If a blogger wrote about the annoyances and negatives of being perpetually in motion would you be as willing to buy his ebook? Would you sign up to his Digital Nomad academy? Of course not. It seems to me if you want to have a four hour work week your best bet is to write a book explaining how you can have a 4 hour work week.
It somewhat bothers me that I never hear about it from any of the lifestyle business folks I follow. They seem to all be “I got a macbook pro, a 3G usb adaptor and a pair of sunglasses” and I’m like “but in the sun you can’t read #$%!#$ mate”. Seriously, unless I’ve missed some new piece of technology even the most advanced screen is almost unreadable in the sun, working outside is a pain no matter what. Not to mention that the battery won’t last forever either! – Spike Morelli
I’m officially calling BULLSHIT.
If you are a digital nomad whose income doesn’t come from selling the dream of being a digital nomad the reality is very different. I have now been on the road for 9 months working as a freelancer. It’s time to set a thing or two straight.
The joy of travelling.
The joy of travelling is the complete freedom and abundant free time which enables you to meet fascinating people and make spontaneous decisions which ‘real’ life doesn’t allow. People connect with travellers because their lives are exciting. They act on impulse. Their time is their own. Partying every night. Hitting the beach because it’s a Wednesday. They are the masters of their universe. They are free.

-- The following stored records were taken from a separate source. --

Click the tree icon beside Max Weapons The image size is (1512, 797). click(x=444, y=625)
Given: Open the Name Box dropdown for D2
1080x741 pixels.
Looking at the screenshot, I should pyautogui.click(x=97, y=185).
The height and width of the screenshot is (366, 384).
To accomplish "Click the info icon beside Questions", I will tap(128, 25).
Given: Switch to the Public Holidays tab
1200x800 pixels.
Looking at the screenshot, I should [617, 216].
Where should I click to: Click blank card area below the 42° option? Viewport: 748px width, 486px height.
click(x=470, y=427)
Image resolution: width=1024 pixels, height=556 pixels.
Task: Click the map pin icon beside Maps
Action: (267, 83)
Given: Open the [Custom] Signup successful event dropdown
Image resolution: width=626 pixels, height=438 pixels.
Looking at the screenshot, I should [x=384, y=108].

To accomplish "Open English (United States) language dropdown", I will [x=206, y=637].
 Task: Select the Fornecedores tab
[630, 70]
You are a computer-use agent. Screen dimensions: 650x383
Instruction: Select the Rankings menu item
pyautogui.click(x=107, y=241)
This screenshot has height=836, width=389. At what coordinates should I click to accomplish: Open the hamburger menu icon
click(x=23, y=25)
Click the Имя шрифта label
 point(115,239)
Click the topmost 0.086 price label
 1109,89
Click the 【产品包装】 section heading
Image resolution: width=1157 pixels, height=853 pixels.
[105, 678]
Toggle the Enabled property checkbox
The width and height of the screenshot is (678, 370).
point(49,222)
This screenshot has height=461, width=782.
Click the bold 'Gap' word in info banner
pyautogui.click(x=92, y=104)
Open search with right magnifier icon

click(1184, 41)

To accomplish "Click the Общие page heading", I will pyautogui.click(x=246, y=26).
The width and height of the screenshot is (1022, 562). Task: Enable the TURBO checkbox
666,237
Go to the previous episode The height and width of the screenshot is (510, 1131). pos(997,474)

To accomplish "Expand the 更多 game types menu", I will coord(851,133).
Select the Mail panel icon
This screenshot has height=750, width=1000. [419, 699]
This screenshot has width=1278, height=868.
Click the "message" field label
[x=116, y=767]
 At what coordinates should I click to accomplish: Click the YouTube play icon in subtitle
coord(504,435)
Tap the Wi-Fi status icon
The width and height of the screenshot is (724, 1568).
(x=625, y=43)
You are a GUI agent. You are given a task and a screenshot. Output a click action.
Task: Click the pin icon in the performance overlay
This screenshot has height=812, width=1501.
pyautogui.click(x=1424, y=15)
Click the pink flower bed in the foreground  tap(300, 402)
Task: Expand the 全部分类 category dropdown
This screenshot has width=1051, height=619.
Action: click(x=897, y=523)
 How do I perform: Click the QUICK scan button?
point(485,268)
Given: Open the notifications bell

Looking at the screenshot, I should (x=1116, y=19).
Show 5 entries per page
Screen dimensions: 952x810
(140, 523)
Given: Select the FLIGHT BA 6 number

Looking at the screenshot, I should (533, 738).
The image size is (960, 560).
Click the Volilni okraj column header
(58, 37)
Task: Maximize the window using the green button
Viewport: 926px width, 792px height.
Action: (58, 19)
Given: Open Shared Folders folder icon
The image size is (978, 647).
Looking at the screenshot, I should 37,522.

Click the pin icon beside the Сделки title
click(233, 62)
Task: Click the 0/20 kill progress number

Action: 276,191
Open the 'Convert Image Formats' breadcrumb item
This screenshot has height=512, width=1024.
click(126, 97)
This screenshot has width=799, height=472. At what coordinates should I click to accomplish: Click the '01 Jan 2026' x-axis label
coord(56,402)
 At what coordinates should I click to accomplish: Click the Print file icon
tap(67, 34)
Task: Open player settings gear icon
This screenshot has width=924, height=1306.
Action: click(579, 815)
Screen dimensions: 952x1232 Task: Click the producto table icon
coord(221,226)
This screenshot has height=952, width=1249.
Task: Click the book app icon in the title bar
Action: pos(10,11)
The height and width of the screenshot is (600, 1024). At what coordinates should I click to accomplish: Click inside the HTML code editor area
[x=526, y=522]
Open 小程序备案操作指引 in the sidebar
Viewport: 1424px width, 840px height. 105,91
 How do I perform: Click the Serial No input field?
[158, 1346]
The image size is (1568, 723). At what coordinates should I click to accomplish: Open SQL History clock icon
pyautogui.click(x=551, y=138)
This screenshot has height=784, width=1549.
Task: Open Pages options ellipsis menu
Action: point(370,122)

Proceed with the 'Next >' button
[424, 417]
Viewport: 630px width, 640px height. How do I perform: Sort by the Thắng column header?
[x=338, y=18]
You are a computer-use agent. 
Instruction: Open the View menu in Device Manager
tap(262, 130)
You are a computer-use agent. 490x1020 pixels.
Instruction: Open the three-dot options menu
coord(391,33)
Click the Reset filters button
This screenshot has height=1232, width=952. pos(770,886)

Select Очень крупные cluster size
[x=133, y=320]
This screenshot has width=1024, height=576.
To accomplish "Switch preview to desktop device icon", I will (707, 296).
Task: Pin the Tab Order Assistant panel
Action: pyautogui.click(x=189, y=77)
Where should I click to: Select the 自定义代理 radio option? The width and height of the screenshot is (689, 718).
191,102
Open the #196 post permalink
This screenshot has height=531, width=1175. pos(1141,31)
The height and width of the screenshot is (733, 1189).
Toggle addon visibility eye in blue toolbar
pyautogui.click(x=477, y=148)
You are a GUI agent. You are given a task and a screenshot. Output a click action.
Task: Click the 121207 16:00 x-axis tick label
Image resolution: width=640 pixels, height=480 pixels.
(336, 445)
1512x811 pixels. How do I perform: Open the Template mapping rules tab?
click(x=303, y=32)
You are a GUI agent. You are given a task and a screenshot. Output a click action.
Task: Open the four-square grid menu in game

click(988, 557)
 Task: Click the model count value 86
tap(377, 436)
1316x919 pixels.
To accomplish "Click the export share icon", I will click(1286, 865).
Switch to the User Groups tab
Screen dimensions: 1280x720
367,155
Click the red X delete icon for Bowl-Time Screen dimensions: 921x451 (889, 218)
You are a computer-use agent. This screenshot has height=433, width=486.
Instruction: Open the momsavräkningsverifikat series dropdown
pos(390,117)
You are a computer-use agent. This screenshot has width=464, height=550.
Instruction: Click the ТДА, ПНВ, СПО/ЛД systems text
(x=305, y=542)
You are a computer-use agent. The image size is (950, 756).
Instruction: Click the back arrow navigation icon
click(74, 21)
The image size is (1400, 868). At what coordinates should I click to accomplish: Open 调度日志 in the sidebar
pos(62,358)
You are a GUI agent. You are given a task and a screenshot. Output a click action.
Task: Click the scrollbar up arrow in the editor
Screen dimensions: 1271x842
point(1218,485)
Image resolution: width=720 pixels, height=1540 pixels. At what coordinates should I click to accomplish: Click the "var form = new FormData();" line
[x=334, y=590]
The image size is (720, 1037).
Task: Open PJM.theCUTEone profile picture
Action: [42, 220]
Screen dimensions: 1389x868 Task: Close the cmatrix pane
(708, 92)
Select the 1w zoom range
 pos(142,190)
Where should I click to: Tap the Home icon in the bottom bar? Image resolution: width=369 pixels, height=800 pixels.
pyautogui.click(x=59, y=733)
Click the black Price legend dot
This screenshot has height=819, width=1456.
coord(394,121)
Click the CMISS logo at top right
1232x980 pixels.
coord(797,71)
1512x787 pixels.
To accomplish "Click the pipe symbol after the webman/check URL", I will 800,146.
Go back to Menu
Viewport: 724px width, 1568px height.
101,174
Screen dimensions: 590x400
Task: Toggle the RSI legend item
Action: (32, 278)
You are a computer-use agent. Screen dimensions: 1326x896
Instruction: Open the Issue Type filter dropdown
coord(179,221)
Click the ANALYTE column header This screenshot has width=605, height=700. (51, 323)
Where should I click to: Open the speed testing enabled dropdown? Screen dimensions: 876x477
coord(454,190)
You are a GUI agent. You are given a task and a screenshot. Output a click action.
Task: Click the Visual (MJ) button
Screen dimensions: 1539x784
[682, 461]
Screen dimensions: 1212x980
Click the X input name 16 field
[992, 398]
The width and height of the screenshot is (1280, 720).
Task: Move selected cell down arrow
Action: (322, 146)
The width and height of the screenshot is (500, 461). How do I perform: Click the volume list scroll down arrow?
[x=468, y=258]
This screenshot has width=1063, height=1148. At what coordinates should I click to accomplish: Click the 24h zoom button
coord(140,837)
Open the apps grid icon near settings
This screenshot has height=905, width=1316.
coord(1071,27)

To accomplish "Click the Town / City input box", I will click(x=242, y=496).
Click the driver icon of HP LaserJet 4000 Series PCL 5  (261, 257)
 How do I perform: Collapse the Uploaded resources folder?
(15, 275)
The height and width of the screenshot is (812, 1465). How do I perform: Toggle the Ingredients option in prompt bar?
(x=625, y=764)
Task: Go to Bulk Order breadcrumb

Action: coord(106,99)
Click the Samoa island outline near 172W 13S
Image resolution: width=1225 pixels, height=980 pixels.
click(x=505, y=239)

A digital nomad is not a traveller.
Unlike our travelling counterpart a digital nomad needs to work. They require some level of regularity. They often need a home, placing them in an unique situation. They don’t have the endless time and absolute freedom of a traveller yet they never reap the benefits of being connected to a single location like a local. It’s an unsatisfactory position between the two camps. All disadvantages of both lifestyles without fully enjoying the advantages of either.
Working from a hotel room is hell.
Great for checking emails, but you can't do a day's work like this.
When I was living in Albarracin, a world class bouldering area, I wanted to rock climb everyday but needed to work. My hotel room became my office. And a less than satisfactory one; no large tables, monitors, or ergonomic chairs here.
Putting in a full working day was a frustrating experience. In fact it became comical.
I decide to try lying on the floor. Perhaps this will be more comfortable than the chair? Yes this works great; 20 minutes later I need a position change. Lets try the bed. Yes the bed is definitely the best. However I soon realise it’s flaws. Over time the bed slowly slides forward and I gradually sink into the the growing gap between the bed and the headboard. From lying in the bed, till feeling myself falling takes on average 20 minutes. I can increase this time if I perfect the the pillow arrangment.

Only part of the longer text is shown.